Lastly, I counseled his parents on the use of intense psychosocial therapy on Christopher Robin. Intense psychosocial therapy is known to play an important role in the improvement of the social and behavioral complications associated with patients suffering from schizophrenia. Psychosocial therapy would mainly involve cognitive remediation, rehabilitation, and individual therapy sessions between me and Christopher Robin (Dixon et al., 2009). Through this specific type of therapy, his parents could gain enough knowledge on how to manage his symptoms by observing signs that could be a possible change in mental deterioration, and this would greatly help them as they would be able to assess whether there would be an improvement in their son's condition or not condition or not. Despite the fact that these sessions play a major role in the treatment process, the most effective way to treat and manage schizophrenia is through early diagnosis as it enables parents to children suffering from schizophrenia to know the best treatments to use to manage this condition. All of the suggested treatments could greatly improve my patient's health.
Bell, M., Fiszdon, J., Greig, T., Wexler, B., & Bryson, G. (2007). Neurocognitive enhancement therapy with work therapy in schizophrenia: 6-month follow-up of neuropsychological performance. Journal of Rehabilitation Research & Development, 44(5).

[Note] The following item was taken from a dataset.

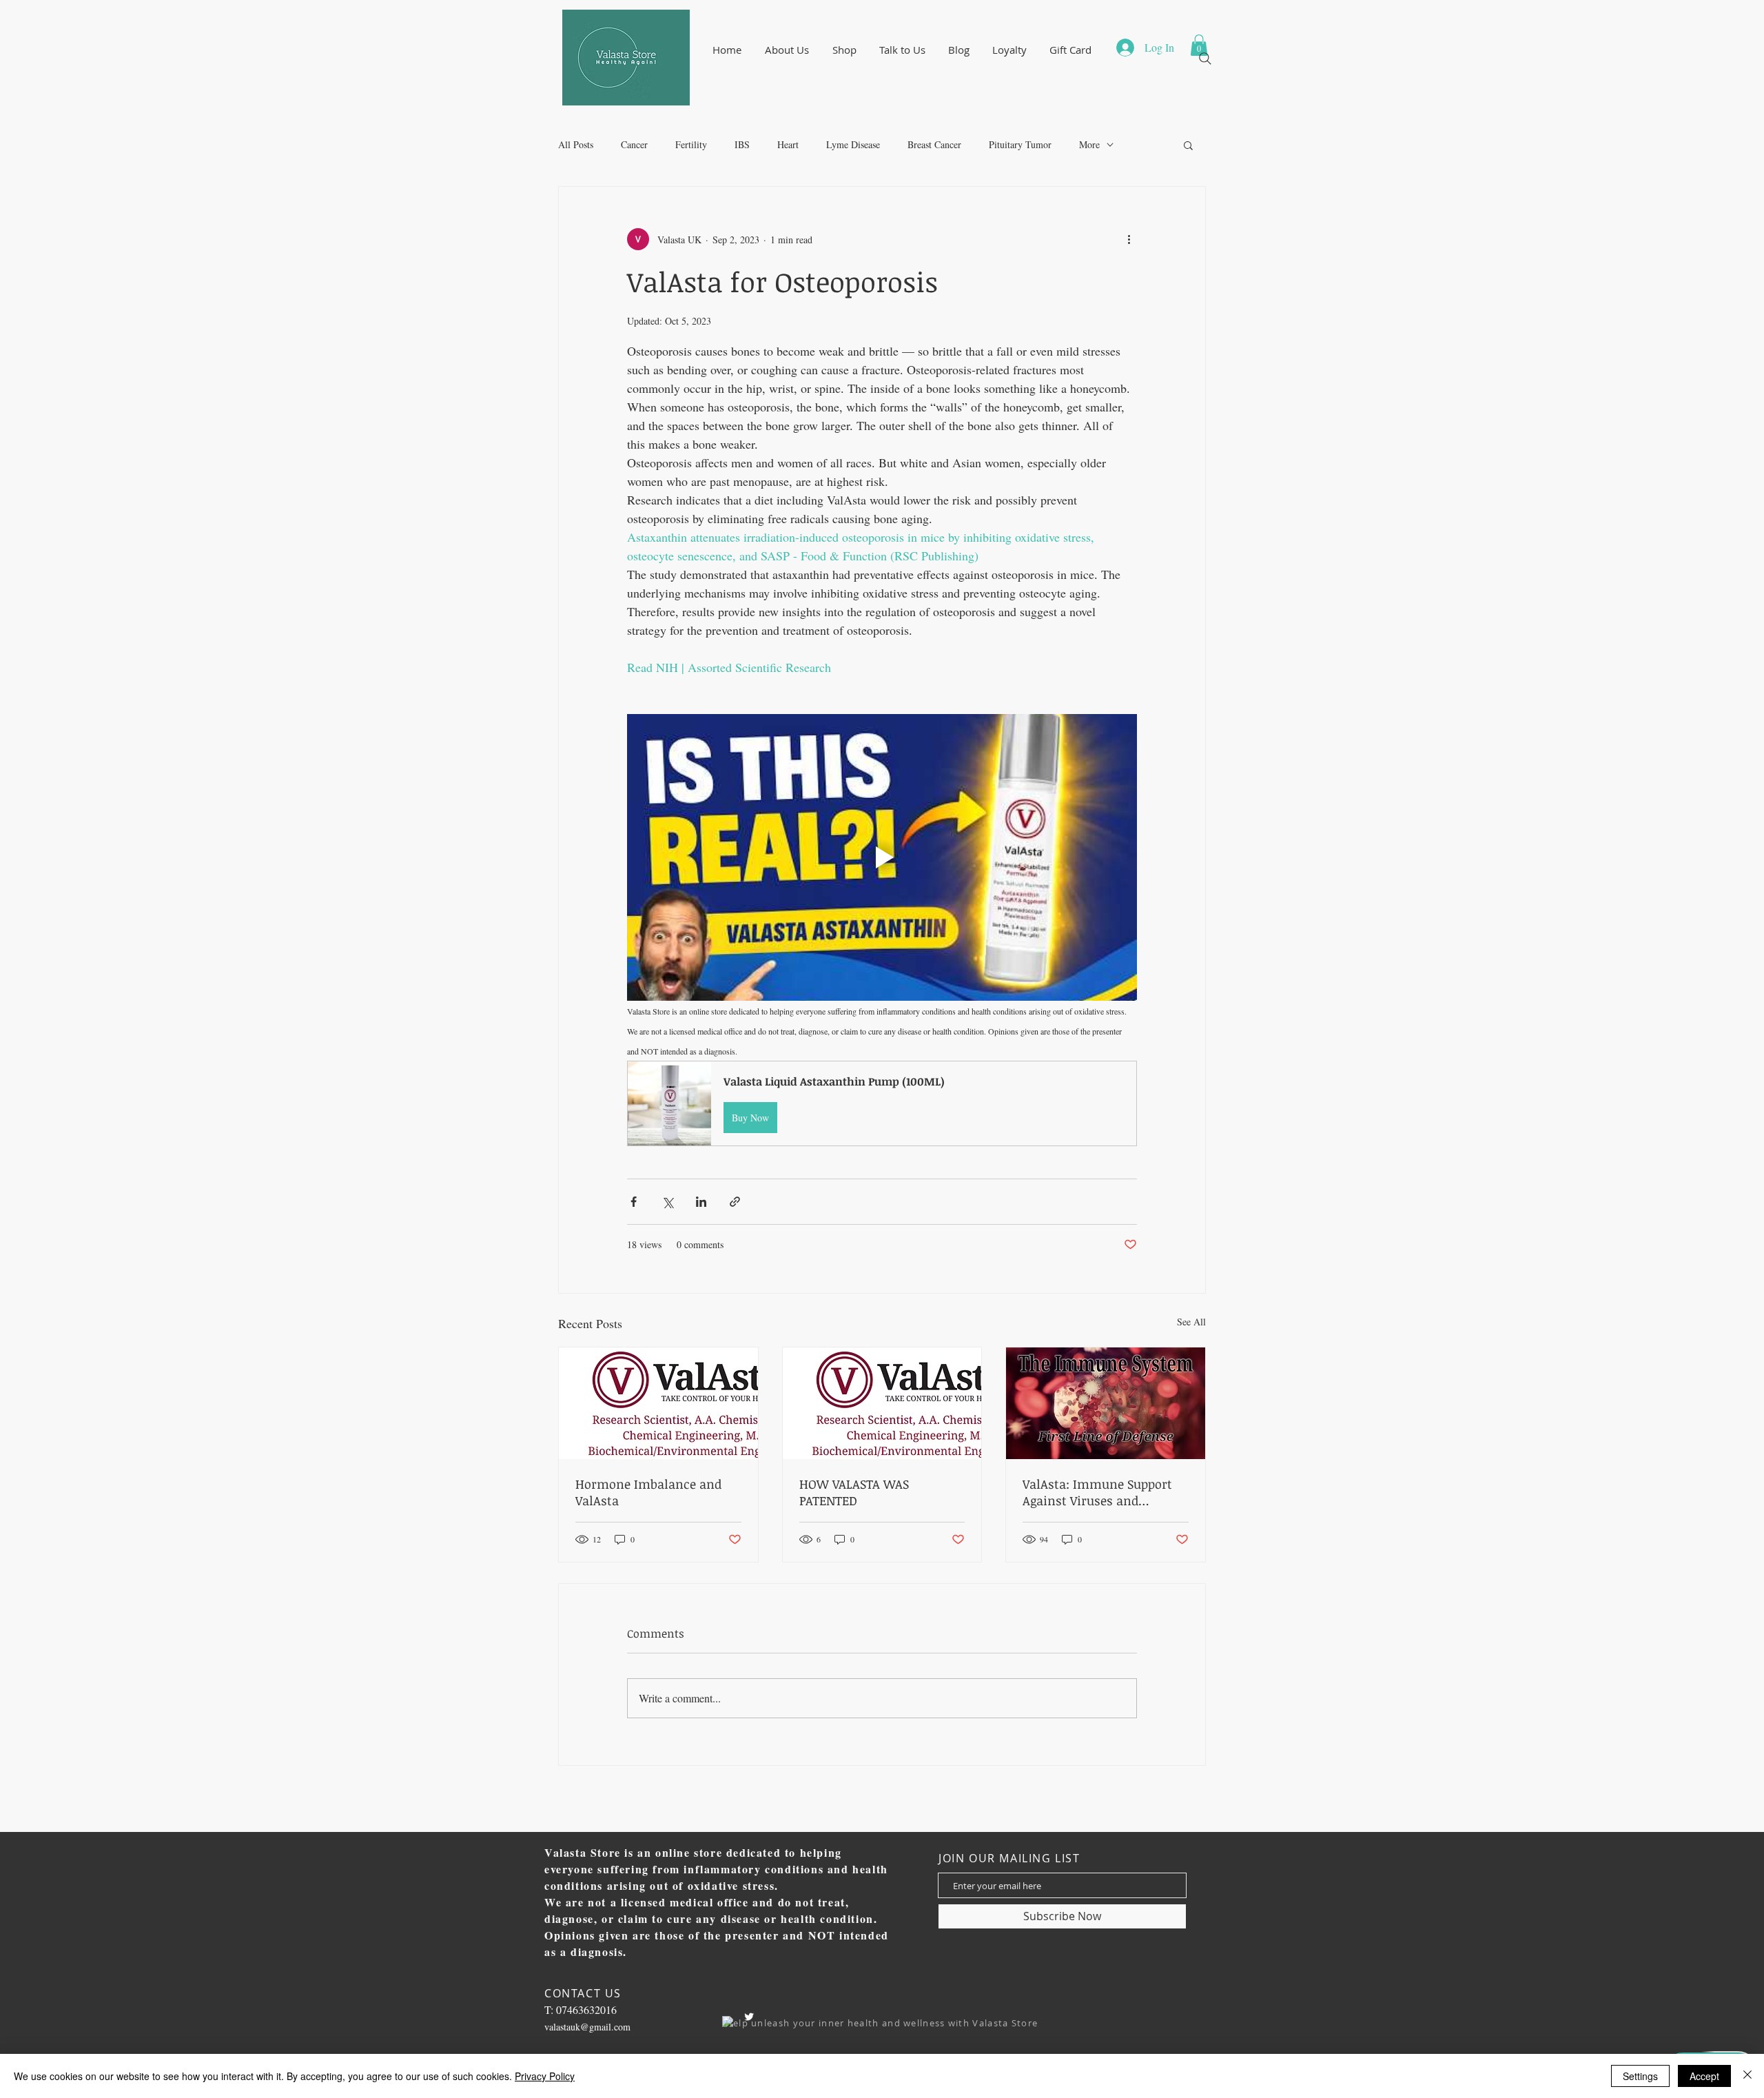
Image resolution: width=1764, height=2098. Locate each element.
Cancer (634, 144)
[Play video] (882, 857)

Dixon, L. B., Dickerson, F., Bellack, A. S., Bennett, M., Dickinson, D., Goldberg, R. W., ... & Peer, J. (2009). The 2009 schizophrenia PORT psychosocial treatment recommendations and summary statements. Schizophrenia bulletin, 36(1), 48-70.
Messinger, J. W., Tremeau, F., Antonius, D., Mendelsohn, E., Prudent, V., Stanford, A. D., & Malaspina, D. (2011). Avolition and expressive deficits capture negative symptom phenomenology: implications for DSM-5 and schizophrenia research. Clinical psychology review, 31(1), 161-168.
Thornton, A. E., Van Snellenberg, J. X., Sepehry, A. A., & Honer, W. G. (2006). The impact of atypical antipsychotic medications on long-term memory dysfunction in schizophrenia spectrum disorder: a quantitative review. Journal of Psychopharmacology, 20(3), 335-346.